Depuis quelques semaines, une quinzaine d’employés de White Palm Ltd (White Sand Tours) ont été licenciés. La raison invoquée par la direction de cette société opérant dans l’industrie touristique : « difficultés financières ». Si certains ont pu trouver de l’emploi dans d’autres compagnies du secteur, d’autres sont toujours sur le pavé.
Déplorant la manière de faire des employeurs qui, s’appuyant sur l’Employment Relations Act (EReA) et l’Employment Rights Act (ERA), n’hésitent pas à mettre à la porte des pères et mères de familles, dont certains ont plusieurs années de service, la Fédération des Travailleurs Unis, (FTU), par la voix d’Atma Shanto, réclame l’intervention du Premier ministre pour rendre la situation des travailleurs plus humaine.
D’ailleurs, en marge du licenciement de 18 employés du St-Géran Hotel en janvier, les représentants de la FTU et quelques licenciés de l’hôtel ont déposé une lettre au bureau du Premier ministre vendredi en vue de dénoncer les licenciements abusifs dans le secteur et réclamer des actions fermes du gouvernement pour que la victimisation des employés cesse.
Dans une lettre envoyée au Premier ministre vendredi, les ex-licenciés du St-Géran Hotel ont exprimé leurs griefs suivant leur mise à pied en janvier dernier par la direction de l’hôtel. Les négociations entamées, avec la collaboration du ministère du Travail, avec la direction du St-Géran sont arrivés à un deadlock cette semaine, l’hôtel campant sur sa position d’offrir une compensation de 15 jours par année de service. Or, pour ces licenciés, cette solution est inacceptable. Citant le précédent avec la Compagnie Industrielles de Pailles, le syndicat souhaite que les licenciés puissent bénéficier d’une compensation d’au moins deux mois et demi.
Faisant l’historique de la lutte des travailleurs à Maurice, ces ex-employés du St-Géran Hotel font ainsi ressortir au PM la nécessité de la mise en place d’un organisme tel le Termination of Contract Service Board (TCSB) qui existait sous la Labour Act de 1975. « Cette instance forçait les employeurs à expliquer les situations réelles menant aux licenciements de leur employés. Et avec le ministère du Travail, les employés savaient leurs droits garantis. Mais aujourd’hui, sous l’ERA, les employés sont plus que jamais victimisés », dit Atma Shanto. Selon lui, « avec la nouvelle loi du travail, il y a un flood gate encourageant les patrons à licencier. »
Le licenciement d’une quinzaine employés issus de différents départements de White Sand Tours ces derniers jours relève d’un autre exemple, dit le syndicaliste. Selon une ex-employée, si la direction a effectué une réunion en début du mois de février pour prévenir les employés de la situation financière précaire, mais tous les employés n’étaient pas présents, Toutefois, à la mi-février, le directeur financier de la société l’a conviée individuellement, comme ce fut le cas pour les autres licenciés, lui expliquant que « en raison des problèmes financiers, l’entreprise se retrouve dans l’obligation de la licencier. » Cela avec effet immédiat.
« J’étais sous le choc. J’ai ramassé mes affaires et je suis partie », dit-elle. Une semaine après, elle recevait sa lettre de licenciement lui indiquant qu’elle percevrait un mois de salaire comme compensation. « Je suis jeune et j’ai immédiatement trouvé un emploi. Mais c’est inacceptable que l’on traite des personnes avec plus de 10 ans, 15 ans de service, de la sorte », dit-elle. Et de souligner que si elle intègre une autre entreprise, c’est en recommençant tout à zéro.

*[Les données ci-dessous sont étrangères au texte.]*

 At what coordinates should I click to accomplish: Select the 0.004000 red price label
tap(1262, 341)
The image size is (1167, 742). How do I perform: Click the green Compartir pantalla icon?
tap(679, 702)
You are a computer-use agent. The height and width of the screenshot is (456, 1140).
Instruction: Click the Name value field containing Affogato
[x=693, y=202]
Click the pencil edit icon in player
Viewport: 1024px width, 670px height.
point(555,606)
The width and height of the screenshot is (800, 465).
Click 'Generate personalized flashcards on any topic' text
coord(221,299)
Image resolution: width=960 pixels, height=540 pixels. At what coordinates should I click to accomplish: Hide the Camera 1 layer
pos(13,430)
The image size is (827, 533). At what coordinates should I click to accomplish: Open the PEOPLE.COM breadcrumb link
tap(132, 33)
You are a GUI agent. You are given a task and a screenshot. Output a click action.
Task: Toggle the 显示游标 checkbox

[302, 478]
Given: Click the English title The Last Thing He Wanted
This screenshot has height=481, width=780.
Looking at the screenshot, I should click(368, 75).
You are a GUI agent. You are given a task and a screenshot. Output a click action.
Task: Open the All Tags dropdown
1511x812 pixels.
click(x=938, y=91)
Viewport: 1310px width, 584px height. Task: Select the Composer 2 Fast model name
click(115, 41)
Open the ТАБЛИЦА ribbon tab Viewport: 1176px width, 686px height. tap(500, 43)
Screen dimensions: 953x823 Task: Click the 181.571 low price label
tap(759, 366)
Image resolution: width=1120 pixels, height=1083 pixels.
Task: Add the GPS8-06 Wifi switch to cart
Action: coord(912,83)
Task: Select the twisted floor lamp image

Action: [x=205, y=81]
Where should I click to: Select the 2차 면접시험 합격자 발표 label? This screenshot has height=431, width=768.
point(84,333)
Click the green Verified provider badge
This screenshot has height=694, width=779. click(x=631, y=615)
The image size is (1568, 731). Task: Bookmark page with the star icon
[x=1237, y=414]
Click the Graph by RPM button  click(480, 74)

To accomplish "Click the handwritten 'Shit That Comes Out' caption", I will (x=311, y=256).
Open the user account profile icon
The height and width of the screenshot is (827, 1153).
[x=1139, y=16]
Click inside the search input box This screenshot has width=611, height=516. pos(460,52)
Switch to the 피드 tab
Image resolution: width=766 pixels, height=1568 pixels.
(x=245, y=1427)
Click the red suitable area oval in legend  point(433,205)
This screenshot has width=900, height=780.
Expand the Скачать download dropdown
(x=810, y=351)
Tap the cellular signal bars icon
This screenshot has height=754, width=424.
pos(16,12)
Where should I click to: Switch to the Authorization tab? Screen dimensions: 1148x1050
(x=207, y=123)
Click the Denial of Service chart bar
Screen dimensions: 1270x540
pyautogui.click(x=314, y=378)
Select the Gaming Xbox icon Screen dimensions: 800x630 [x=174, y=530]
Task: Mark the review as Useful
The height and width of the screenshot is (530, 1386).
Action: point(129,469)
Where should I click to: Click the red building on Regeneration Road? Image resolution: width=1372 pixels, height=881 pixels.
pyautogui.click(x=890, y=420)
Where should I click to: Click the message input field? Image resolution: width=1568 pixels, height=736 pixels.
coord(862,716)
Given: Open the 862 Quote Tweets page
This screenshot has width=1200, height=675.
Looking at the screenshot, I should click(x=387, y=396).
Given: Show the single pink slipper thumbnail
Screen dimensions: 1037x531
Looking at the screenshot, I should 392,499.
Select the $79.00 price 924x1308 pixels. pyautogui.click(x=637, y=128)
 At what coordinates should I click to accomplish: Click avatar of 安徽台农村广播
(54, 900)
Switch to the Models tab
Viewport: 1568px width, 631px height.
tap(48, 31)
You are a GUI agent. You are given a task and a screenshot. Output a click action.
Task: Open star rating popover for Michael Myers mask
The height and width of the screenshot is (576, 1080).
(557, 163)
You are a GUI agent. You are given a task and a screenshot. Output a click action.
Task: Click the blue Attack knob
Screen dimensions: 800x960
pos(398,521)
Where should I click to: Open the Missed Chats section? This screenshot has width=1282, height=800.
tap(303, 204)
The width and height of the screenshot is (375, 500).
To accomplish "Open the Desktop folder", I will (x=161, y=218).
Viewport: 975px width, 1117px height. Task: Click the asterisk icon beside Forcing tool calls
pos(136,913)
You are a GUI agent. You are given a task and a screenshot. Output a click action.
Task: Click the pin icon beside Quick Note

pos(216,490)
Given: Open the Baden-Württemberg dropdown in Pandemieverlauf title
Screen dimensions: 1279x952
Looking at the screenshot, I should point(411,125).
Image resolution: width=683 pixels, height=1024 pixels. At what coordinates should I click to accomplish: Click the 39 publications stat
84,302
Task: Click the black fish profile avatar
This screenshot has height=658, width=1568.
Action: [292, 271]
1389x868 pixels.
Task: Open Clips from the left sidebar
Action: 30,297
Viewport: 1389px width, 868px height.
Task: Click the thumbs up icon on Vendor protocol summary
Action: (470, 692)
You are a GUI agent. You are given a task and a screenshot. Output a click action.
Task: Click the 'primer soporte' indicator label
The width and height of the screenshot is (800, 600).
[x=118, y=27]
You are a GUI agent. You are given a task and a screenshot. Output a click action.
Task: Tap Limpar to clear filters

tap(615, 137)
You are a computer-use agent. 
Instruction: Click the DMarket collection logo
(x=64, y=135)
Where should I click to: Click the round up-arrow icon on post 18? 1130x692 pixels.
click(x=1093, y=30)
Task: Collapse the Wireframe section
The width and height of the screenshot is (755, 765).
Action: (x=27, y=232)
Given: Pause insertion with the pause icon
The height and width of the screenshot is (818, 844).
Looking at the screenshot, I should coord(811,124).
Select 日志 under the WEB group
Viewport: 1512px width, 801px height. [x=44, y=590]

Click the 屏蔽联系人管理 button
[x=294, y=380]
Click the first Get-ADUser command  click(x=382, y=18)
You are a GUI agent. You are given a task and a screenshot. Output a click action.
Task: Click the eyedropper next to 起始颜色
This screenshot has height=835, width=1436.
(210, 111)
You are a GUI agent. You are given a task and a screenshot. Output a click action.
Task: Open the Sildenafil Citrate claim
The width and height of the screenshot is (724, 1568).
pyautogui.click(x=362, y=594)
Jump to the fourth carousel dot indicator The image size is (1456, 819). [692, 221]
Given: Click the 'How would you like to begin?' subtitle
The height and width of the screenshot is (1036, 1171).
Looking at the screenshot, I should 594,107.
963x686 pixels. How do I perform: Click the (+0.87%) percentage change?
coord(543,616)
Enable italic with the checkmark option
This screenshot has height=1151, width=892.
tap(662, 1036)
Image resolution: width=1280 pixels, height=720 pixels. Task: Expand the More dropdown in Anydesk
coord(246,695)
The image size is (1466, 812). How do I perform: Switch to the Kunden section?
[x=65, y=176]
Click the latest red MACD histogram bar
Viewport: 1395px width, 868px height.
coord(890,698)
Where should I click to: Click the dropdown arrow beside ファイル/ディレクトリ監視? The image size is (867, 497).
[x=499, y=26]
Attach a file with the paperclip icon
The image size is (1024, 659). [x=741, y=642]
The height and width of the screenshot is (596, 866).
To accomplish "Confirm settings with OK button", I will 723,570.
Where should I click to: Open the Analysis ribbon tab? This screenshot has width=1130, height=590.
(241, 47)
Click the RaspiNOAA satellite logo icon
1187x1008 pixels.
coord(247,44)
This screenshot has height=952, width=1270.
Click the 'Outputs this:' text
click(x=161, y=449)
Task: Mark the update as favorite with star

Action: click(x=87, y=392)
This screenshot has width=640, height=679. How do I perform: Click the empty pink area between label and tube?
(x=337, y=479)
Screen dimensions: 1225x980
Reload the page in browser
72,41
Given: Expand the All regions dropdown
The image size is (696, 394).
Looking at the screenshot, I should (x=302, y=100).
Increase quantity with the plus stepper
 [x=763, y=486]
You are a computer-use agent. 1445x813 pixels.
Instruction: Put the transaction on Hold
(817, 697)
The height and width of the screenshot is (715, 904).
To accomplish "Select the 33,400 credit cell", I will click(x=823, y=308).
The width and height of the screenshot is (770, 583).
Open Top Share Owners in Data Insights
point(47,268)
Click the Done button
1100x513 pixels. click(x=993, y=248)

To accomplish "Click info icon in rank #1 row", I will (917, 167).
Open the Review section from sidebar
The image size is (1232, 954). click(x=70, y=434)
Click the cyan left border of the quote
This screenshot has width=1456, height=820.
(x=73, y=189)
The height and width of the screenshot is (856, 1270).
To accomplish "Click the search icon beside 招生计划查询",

« Le secteur du tourisme est un secteur où le travail n’est pas évident. Nous travaillons à des heures indues. Et lorsque après un an on a droit au congé, c’est un soulagement. Mais lorsqu’on redémarre à zéro, on perd tous nos acquis », explique-t-elle. Et de déplorer « surtout la manière inhumaine dont ils nous mettent à la porte, alors que nous avons été là pendant des années à faire progresser l’entreprise. »
Ce qui choque davantage les licenciés du secteur, c’est les difficultés financières évoquées par la direction de leur entreprise. « D’un côté ils disent qu’ils y a la crise de l’euro, que tout va mal, de l’autre, les autorités font comprendre que Maurice se positionne très bien et arrive à résister à la crise. Et parallèlement, on note des investissements et des rénovations, sans compter des expatriés qui sont employés dans les hôtels, au détriment des travailleurs mauriciens », disent-ils.
C’est dans cette optique que les licenciés du St-Géran réclament dans leur lettre au Premier ministre qu’une enquête soit initiée sur les relations industrielles dans l’établisement hôtelier et également en ce qu’il s’agit des expatriés employés à des postes de Executive à l’hôtel.